# TASK DESCRIPTION
Report the number of lines in the entries below that contain the string "what", treating case as significant. Give only the number.

── DATASET ──

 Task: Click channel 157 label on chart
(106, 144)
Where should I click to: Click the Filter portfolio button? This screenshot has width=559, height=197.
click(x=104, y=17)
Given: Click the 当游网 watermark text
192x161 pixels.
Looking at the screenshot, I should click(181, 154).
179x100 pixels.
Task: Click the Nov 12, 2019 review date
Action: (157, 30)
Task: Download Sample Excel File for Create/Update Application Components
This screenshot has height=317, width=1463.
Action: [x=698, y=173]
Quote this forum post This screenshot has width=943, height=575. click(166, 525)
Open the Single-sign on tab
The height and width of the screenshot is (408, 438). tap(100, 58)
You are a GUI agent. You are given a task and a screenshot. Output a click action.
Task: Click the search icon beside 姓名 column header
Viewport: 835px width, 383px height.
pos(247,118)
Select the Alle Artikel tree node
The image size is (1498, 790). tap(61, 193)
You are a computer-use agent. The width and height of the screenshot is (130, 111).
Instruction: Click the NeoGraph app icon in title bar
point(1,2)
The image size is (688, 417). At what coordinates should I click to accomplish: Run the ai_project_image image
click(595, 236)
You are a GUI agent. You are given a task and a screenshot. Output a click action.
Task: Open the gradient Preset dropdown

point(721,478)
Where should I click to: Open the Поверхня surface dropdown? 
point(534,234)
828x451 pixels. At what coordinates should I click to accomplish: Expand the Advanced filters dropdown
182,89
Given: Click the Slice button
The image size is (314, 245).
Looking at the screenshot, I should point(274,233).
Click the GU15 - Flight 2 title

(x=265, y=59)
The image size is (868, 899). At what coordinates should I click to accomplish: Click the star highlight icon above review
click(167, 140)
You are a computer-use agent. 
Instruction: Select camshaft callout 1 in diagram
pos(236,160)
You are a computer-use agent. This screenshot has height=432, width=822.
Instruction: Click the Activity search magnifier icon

───

# EXERCISE RESPONSE
3